TL;DR: Where’s the code?

Hi impatient person, it’s here: https://sr.ht/~phlash/Face_recognition

Motivation

Google killed off Picasa desktop, which Phil has been using for a number of years, in particular because of it’s ability to recognise faces and tag / group them. With over 20000 photos, and 200+ people tagged, it’s time to get out before losing all that knowledge.

Data escape

Provided the appropriate option is ticked, Picasa will save a .picasa.ini file in each folder it knows about, containing rectangles that locate faces in image files, and where those faces have been tagged, the name tag used. While this preserves the output data, it does not include the trained recognition model Picasa is using to accurately match faces, this is buried in a custom binary database, and unlikely to make any sense outside of the particular recognition engine used, so we need to start again for this…

New recogniser tech

After a bit of rummaging Phil found the excellent face_recognition project from Adam Geitgey: https://github.com/ageitgey/face_recognition and his clear blog series explaining stuff: https://medium.com/@ageitgey/machine-learning-is-fun-part-4-modern-face-recognition-with-deep-learning-c3cffc121d78, fabulous job Adam!

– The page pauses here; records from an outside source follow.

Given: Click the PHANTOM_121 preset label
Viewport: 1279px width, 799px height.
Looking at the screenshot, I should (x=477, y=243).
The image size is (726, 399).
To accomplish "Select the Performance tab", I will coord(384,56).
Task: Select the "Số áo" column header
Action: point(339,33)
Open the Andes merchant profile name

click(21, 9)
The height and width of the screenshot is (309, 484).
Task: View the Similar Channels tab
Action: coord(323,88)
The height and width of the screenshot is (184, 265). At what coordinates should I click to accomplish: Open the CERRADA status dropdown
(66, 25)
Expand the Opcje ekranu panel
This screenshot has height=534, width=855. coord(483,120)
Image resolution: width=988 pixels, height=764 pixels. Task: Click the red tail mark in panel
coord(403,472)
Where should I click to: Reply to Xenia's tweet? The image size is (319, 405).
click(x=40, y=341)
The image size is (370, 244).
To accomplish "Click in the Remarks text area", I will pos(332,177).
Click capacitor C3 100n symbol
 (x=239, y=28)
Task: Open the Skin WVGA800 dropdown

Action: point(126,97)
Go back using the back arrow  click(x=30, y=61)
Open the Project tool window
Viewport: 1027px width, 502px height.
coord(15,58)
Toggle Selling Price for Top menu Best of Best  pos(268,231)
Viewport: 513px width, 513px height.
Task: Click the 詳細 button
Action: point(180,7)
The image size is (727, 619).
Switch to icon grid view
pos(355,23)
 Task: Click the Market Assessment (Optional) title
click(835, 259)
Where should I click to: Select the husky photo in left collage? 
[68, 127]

Armed with this code, and after a fair amount of trial & error getting dependencies working (see below), some testing showed that careful tuning of image size and algorithm selection could result in decent face detection & landmark extraction through a batch of images without eating vast compute time.

Sane storage

Because I intend to save overnight image processing results in a format that can be easily queried by other tools on multiple systems, I need portability, indexing and structure, preferably without a lot more installation / maintenance pain: step forward SQLite :)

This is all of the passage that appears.